Follow the link above. See the rolling eyes emoticon? It's hosted on a spammers website. Someone has been working really hard to get it on the forum. For reasons I don't get.... There has got to be a reason someone is working hard to get that on the forum.


----------



## Sandfly

larry.gray said:


> Follow the link above. See the rolling eyes emoticon? It's hosted on a spammers website. Someone has been working really hard to get it on the forum. For reasons I don't get.... There has got to be a reason someone is working hard to get that on the forum.


Aye, I followed it, but all I see next to the 'banned user's comment is a little black square with a cross in it - 

Ad block must be working to stop it from displaying.

I hope it's not somehow getting onto your computers, because the fact that Ad-block has blocked it means (I think) that it uses your computer space to store the graphic...


----------



## larry.gray

Sandfly said:


> Aye, I followed it, but all I see next to the 'banned user's comment is a little black square with a cross in it -
> 
> Ad block must be working to stop it from displaying.
> 
> I hope it's not somehow getting onto your computers, because the fact that Ad-block has blocked it means (I think) that it uses your computer space to store the graphic...


Hmmm, I have ad block plus and it's not blocking it.


----------



## Sandfly

larry.gray said:


> Hmmm, I have ad block plus and it's not blocking it.


Mine is adblock plus from Eyeo Gmbh, for internet explorer browser.

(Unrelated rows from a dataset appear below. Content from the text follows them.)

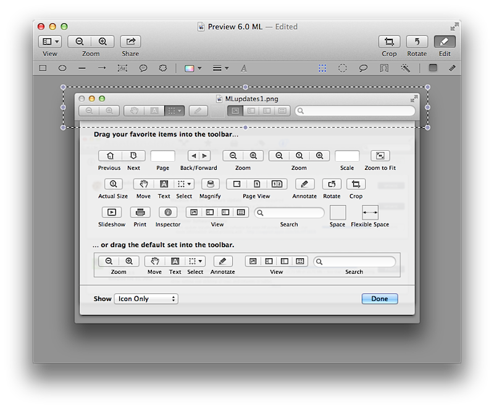494x409 pixels.
Task: Click the search field in the default set
Action: coord(354,262)
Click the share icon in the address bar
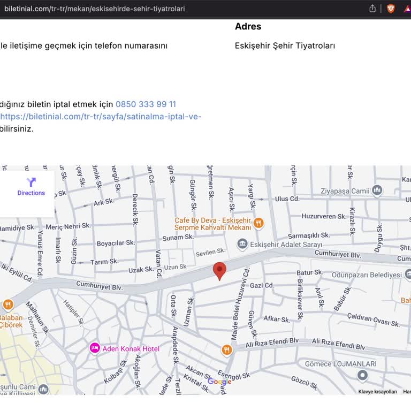This screenshot has width=411, height=411. pos(372,9)
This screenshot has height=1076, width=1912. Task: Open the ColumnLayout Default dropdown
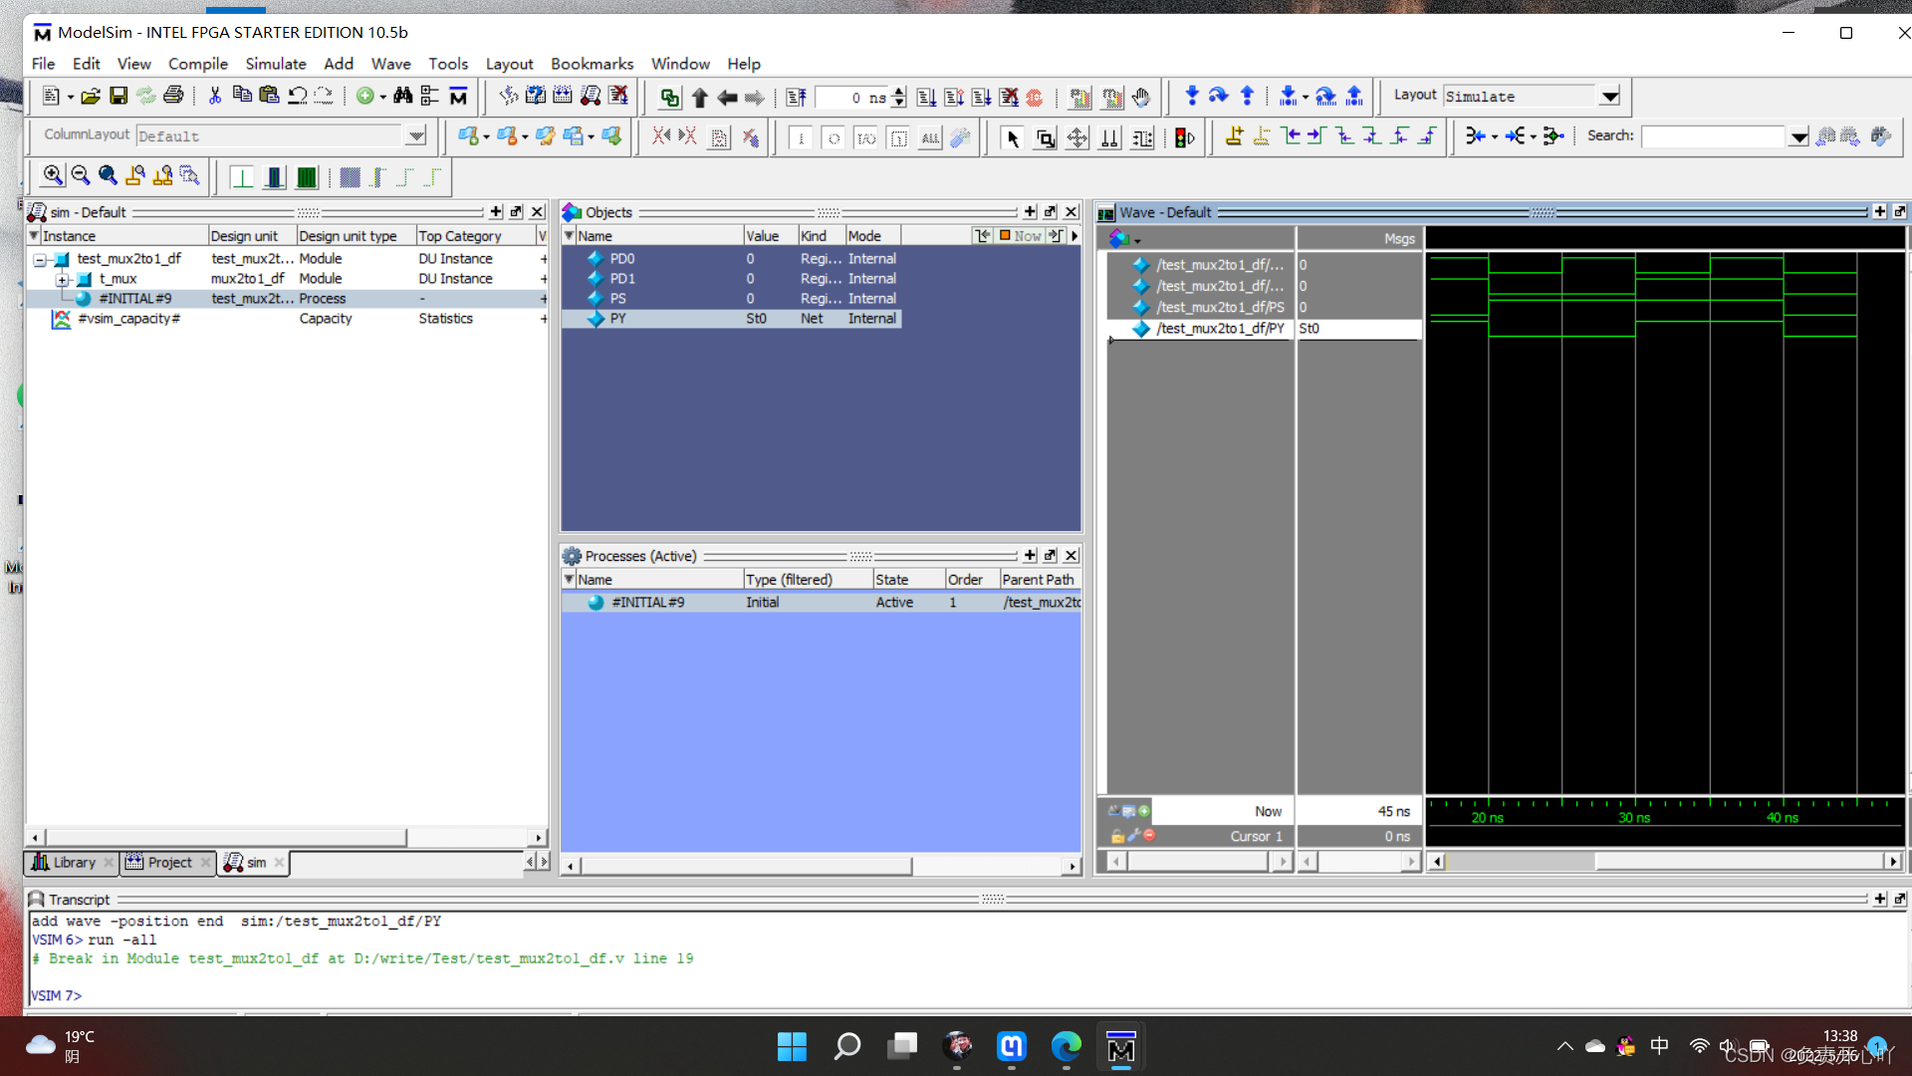click(x=415, y=135)
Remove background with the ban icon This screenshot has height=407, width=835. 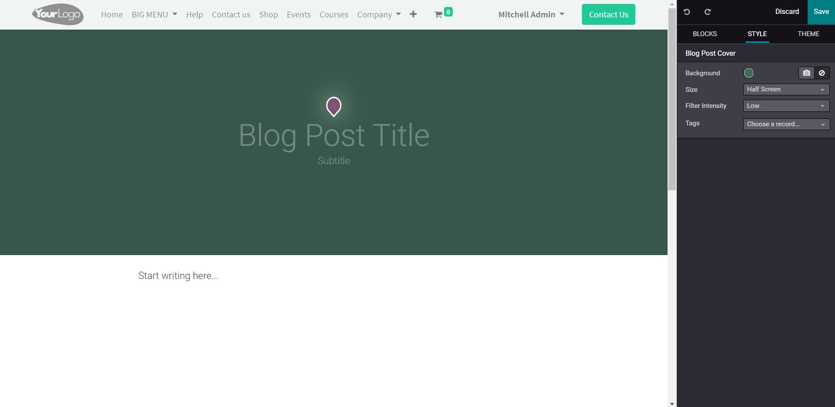(x=822, y=73)
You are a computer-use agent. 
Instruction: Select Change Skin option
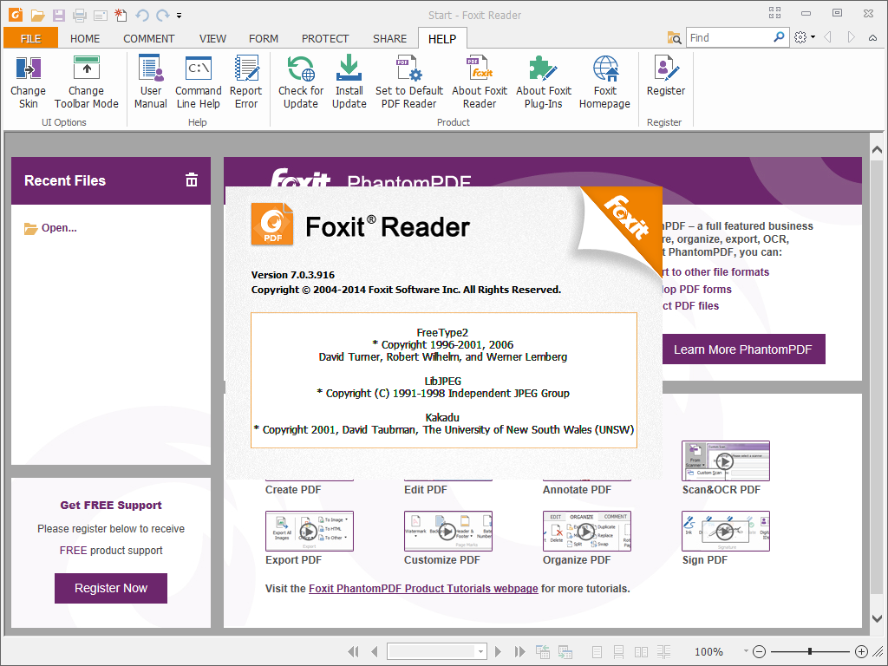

It is currently enabled in my browser extensions.

Perhaps you are using google chrome?

Well, maybe it's good that you see it, because there might be other crap getting through your blocker. Best to know if this is the case.

I also never see the bullsh*t links posted by -qing (under many names), but I know they are there, because there was a reference to links when I quoted a reply to this fool one time.


----------



## larry.gray

Add block plus in Firefox. I use firefox and chrome based on what works better with different websites. I have ad block plus on both. I've found this one works better in firefox over chrome.

I never use IE - but will use the IE extension in chrome.


----------



## Sandfly

larry.gray said:


> Add block plus in Firefox. I use firefox and chrome based on what works better with different websites. I have ad block plus on both. I've found this one works better in firefox over chrome.
> 
> I never use IE - but will use the IE extension in chrome.


I would prefer to use chrome, because it's faster, but it never saves my preferences when I close it... so I removed it. A couple of other reasons which I forget.


----------